¡QUE VIVA LA PILARICA FELIZ FIESTA PATRONAL!

Comparto con ustedes un hermoso texto del Periodista Joaquín Vargas Coto.

La Leyenda de la Virgen del Pilar*

(FOTO LEONARDO JIMENEZ)

JOAQUÍN VARGAS COTO (†) Reproducción

“Hace algún tiempo, con ocasión de haberse propuesto en el Congreso de la República un proyecto de ley para que se otorgase a la población de Tres Ríos el título de ciudad, los vecinos de este lugar protestaron con viveza, alegando que su deseo era el de que se siguiera denominando a este pueblo Villa de Nuestra Señora del Pilar de La Unión de Tres Ríos, como, según consta en documentos oficiales, ya se denominaba desde antes del año de la independencia nacional.

En aquellos días pude recoger algunas leyendas interesantes entre ellas las que me propongo transcribir en estas cuartillas, la cual se refiere a la manera cómo se consagró el pueblo de Tres Ríos a la devoción de la Virgen del Pilar, su patrona desde hace más de un siglo; de rústicas fuentes brota el agua de esta leyenda; en los mismos labios de los campesinos lugareños recogí esta tradición que es ingenua como un cuento primitivo y bella como todas las leyendas populares.

Quien la lea, encontrará que tiene en su sencillez gran similitud con la tradición aragonesa, trasunto de la cual es sin duda, de la aparición de la Pilarica en Zaragoza la heroica.

• **Extracto de datos**:
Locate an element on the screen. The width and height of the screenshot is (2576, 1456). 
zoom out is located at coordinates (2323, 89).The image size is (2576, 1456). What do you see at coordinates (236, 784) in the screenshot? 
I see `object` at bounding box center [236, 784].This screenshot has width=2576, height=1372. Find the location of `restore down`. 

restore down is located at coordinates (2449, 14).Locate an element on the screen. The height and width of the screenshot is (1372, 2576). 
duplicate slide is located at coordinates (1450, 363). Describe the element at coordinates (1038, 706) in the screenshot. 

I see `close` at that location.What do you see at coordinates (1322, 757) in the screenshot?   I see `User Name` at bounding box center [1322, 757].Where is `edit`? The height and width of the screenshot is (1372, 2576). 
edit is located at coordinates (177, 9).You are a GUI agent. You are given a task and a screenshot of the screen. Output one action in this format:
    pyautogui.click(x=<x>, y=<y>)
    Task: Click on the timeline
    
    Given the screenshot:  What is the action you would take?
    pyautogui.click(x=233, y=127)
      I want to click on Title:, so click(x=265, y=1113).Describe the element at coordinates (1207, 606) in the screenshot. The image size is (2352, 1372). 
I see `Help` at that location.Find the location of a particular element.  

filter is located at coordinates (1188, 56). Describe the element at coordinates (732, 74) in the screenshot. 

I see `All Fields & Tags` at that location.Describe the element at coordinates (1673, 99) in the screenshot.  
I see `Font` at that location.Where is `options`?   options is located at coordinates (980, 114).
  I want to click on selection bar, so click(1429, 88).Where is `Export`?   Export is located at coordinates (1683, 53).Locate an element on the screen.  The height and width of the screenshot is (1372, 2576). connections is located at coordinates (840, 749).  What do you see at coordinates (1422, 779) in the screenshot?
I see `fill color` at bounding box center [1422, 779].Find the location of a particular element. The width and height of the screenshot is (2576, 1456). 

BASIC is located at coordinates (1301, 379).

• **Problemas por resolver**:
#1 Según el texto extraído, ¿qué título se proponía otorgar a la población de Tres Ríos mediante el proyecto de ley presentado en el Congreso de la República?
#2 Reproduce del texto extraído el fragmento que comienza en "En aquellos días" y termina en "las leyendas populares.".
#3 Traduce al inglés esta oración del texto extraído: "Comparto con ustedes un hermoso texto del Periodista Joaquín Vargas Coto."

• **Soluciones por tarea**:
#1 El título de ciudad.

#2
En aquellos días pude recoger algunas leyendas interesantes entre ellas las que me propongo transcribir en estas cuartillas, la cual se refiere a la manera cómo se consagró el pueblo de Tres Ríos a la devoción de la Virgen del Pilar, su patrona desde hace más de un siglo; de rústicas fuentes brota el agua de esta leyenda; en los mismos labios de los campesinos lugareños recogí esta tradición que es ingenua como un cuento primitivo y bella como todas las leyendas populares.

#3 I share with you a beautiful text by journalist Joaquín Vargas Coto.